The story of Jesus washing the feet of the disciples is only contained within the Gospel of John. It is an extremely intimate story of a rabbi who taught his students what it really means to lead.
In that day and age, having your feet washed was an important service. Anyone who has ever worn sandals on a dirt road knows what it is to have dirty feet. If animals regularly use the road, you would begin to get an approximation of what first century feet would look like in Judea.
Those with means would have a servant wash the feet of any guests entering the home. The servant on the lowest rung of the ladder would be the one stuck with this job. I'm sure servants were always happy to see someone new hired to take on this task!
So the reversal that Jesus attempts is understandably met with resistance. To wash the feet of those beneath him in status would take away from his social status. Peter protests.
Jesus does exactly what he sought out to do.
Is he diminished?
I don't think so.
|Bishop Hayes encourages Jacki Banks in the foot washing ritual May 29, 2012, |
during the Service of Ordination at Annual Conference,
held at Boston Avenue UMC in Tulsa. Photo by Holly McCray
I believe that in this moment, he set any racial tension of service aside and took on the role of Christ as servant leader.
Was he diminished in doing so?
Not in the slightest.

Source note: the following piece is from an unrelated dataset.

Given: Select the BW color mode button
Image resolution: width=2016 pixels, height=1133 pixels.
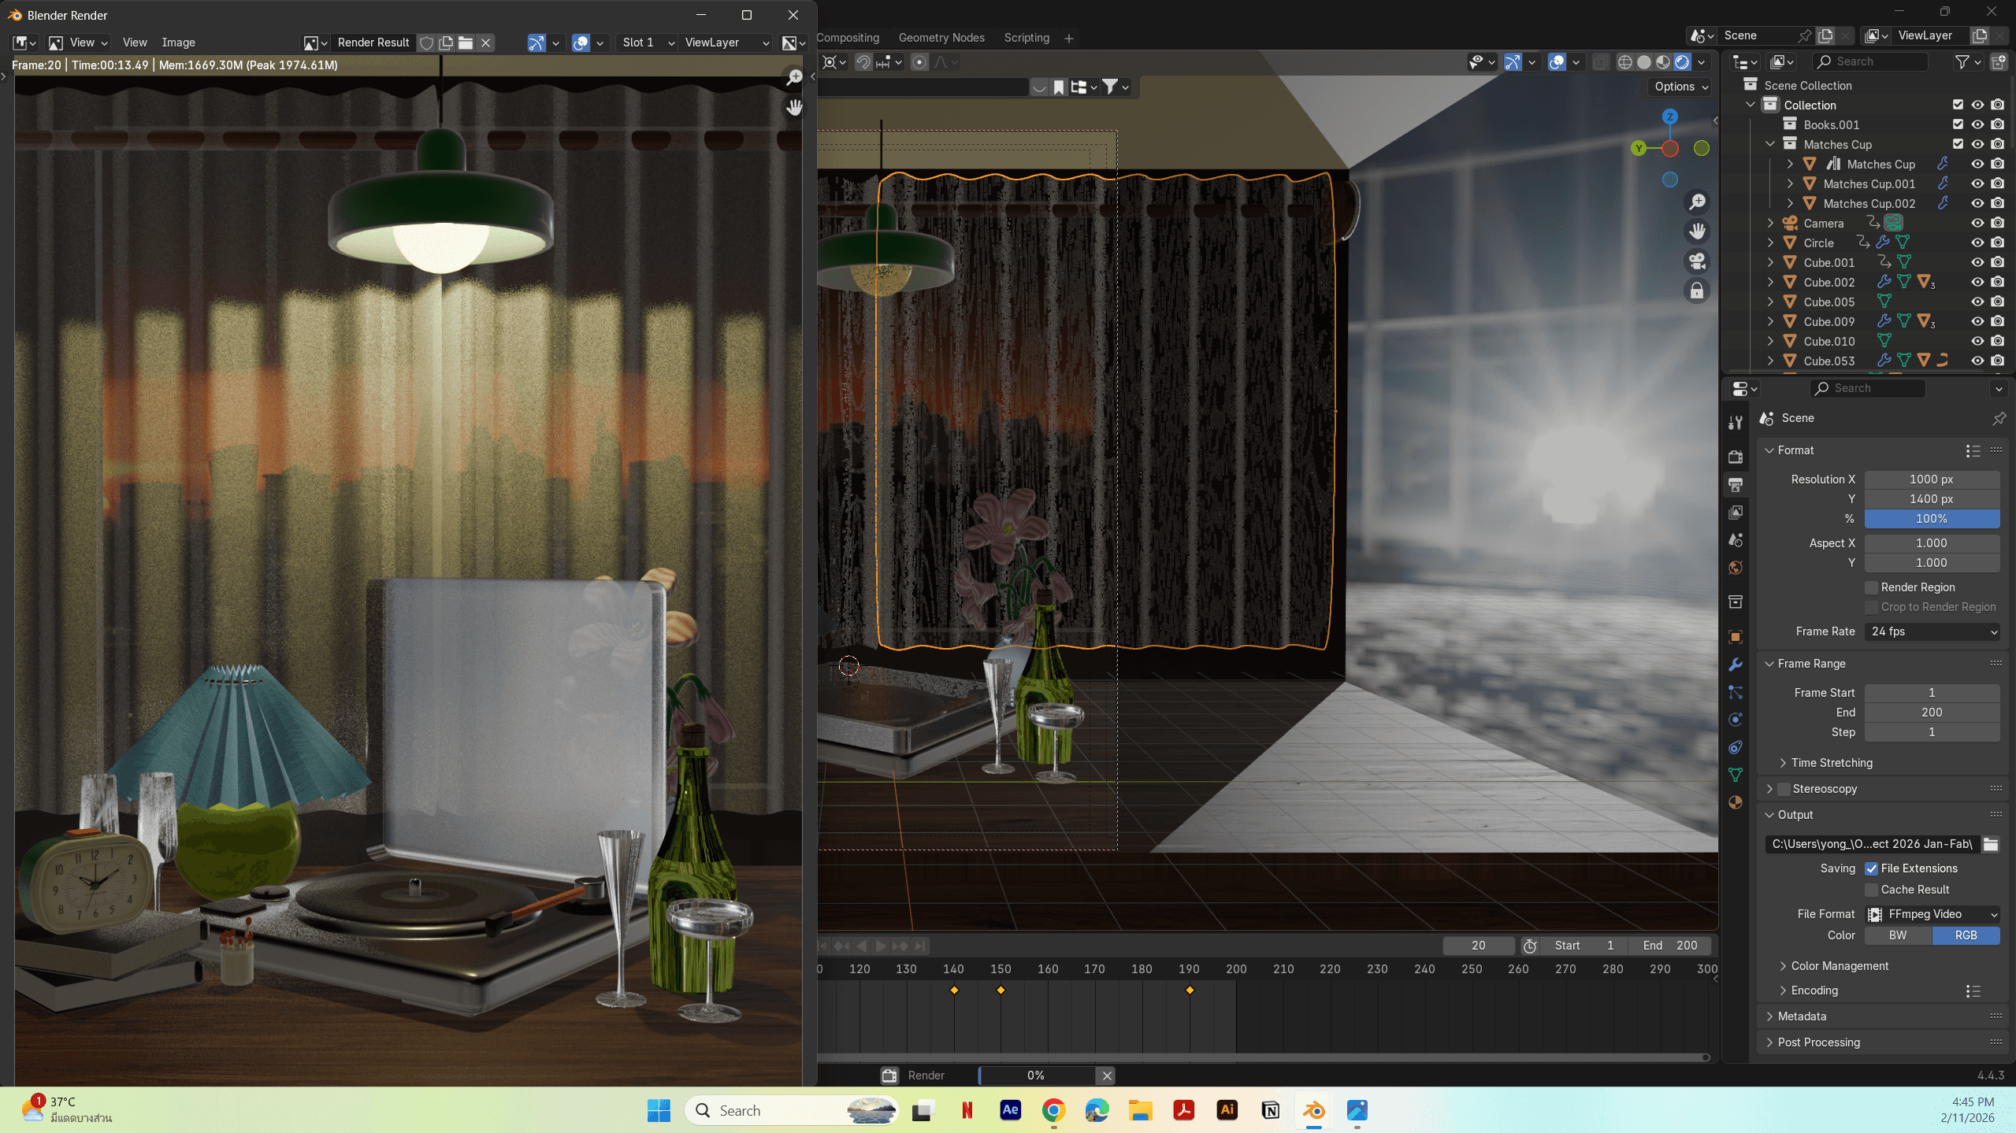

In fact, his stature only increased among those whom he leads in our conference.
To be on the receiving end of having your feet washed is also humbling. In the moment, you don't imagine yourself above them but somehow thankful for what they are doing for you.
As we approach Good Friday, may we pray about how we might adopt this attitude of service for others in all the ways we think and speak and act. May we remember those in service to us in multiple ways and see ourselves not as above but rather as grateful for what they are providing.